- Votre objectif -
Reprenez le texte sur la feuille de coca et la cocaïne à partir de sa dernière phrase et poursuivez-le.

- Texte à lire -
+++++

Coca – cocaïne : kif-kif ?

La feuille de coca, don de Pachamama la Terre-Mère, mastiquée dans les Andes depuis toujours, apporte vitamines et énergie et n’a jamais nui à personne. La cocaïne extraite de cette feuille a par contre causé quelques dégâts sinon à la santé, au moins au portefeuille de nombreux gringos. Et si ce n’est pas sa dose journalière mais le tabac roulé en cigares qui a eu la peau de Sigmund Freud, le crack dérivé de la coke (invention de petits trafiquants latinos bricoleurs du Bronx dans les années 80) a, lui, bel et bien dévasté des quartiers pauvres de partout.

Le déferlement de l’alcool des Pieds Tendres conquérant l’Ouest a laminé les Indiens comme une charge imprévue de bisons, et l’alcoolisme est endémique dans ce qui reste de leurs communautés.

+++++

(Enregistrements provenant d'une source de données)
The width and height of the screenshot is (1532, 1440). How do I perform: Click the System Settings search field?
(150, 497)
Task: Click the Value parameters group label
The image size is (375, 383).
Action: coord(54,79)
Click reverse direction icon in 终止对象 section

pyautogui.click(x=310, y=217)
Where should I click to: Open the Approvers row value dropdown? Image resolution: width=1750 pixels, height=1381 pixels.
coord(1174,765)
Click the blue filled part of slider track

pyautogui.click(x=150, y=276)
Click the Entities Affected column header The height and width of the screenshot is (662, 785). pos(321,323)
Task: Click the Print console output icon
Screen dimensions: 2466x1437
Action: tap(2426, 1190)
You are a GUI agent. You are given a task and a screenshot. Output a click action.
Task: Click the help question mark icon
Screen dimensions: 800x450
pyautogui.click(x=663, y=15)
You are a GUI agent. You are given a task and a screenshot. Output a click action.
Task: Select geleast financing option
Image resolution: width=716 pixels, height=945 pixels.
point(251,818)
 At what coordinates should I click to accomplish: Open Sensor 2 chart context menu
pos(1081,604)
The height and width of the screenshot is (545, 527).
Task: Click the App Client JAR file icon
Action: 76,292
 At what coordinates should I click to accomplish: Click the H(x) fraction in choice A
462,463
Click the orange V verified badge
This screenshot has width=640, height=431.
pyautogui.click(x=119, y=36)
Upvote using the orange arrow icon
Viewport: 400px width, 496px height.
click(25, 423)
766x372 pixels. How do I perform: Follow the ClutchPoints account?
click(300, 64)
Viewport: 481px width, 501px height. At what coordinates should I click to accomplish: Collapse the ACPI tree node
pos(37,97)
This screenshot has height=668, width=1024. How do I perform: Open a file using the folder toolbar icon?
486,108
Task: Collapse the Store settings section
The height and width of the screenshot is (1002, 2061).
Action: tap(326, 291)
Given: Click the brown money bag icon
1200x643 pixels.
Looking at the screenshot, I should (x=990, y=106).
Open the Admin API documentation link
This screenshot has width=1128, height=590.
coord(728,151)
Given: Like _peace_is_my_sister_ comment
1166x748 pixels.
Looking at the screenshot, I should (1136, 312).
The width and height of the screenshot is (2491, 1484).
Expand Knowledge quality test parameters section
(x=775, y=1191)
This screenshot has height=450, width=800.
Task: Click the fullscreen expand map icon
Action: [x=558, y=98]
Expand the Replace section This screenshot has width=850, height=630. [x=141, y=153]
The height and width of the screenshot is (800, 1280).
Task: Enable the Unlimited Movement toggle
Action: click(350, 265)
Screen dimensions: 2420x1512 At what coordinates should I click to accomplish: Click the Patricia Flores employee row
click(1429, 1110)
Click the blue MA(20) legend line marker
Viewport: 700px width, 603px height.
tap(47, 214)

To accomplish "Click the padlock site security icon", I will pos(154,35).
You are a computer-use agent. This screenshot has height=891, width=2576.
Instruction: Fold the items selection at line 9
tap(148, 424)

+++++

- En réponse -
Au Maroc, on fume le kif publiquement (les autorités se gardent de réprimer cette coutume bien ancrée), et on se cache pour boire une bière (le contrôle social est réel). Les variétés de kif et de haschich consommées sont légères ; tous les joints ont un filtre en tabac, le tube en carton des Européens est estimé brutal, la fumée arrivant droit dans la gorge. Fumer est anodin, mais fumer trop est réprouvé. Par contre, dans les bars invisibles de la rue, des hommes alignent un maximum de bouteilles pour s’assommer d’alcool. En Europe, ne sont pas rares les Marocains d’origine qui boivent, et qui boivent mal, sans retenue, jusqu’à de lourdes ivresses parfois violentes. Quant aux adolescents bien de chez nous, c’est le cannabis qu’ils consomment sur un mode anomique et fanfaron, prenant un malin plaisir à provoquer les plus jeunes : « Chiche que t’oses pas ! ».

Les drogues ne sont pas dangereuses par elles-mêmes – elles vous sautent rarement toutes seules à la figure -, mais ne pas bien savoir s’en servir est périlleux. Plus leurs usages sont balisés de gardes-fous, régulés, cultivés, civilisés, « normalisés » comme disent les Hollandais, c’est-à-dire assortis de normes par ceux qui les pratiquent et considérés comme normaux par ceux qui s’en abstiennent, moins ils sont dommageables. Plus ils sont transgressifs, clandestins et déréglés, en un mot « sauvages », plus ils causent de dégâts. Les stratégies de prévention se doivent d’en tenir compte.

Se bourrer ou savourer ?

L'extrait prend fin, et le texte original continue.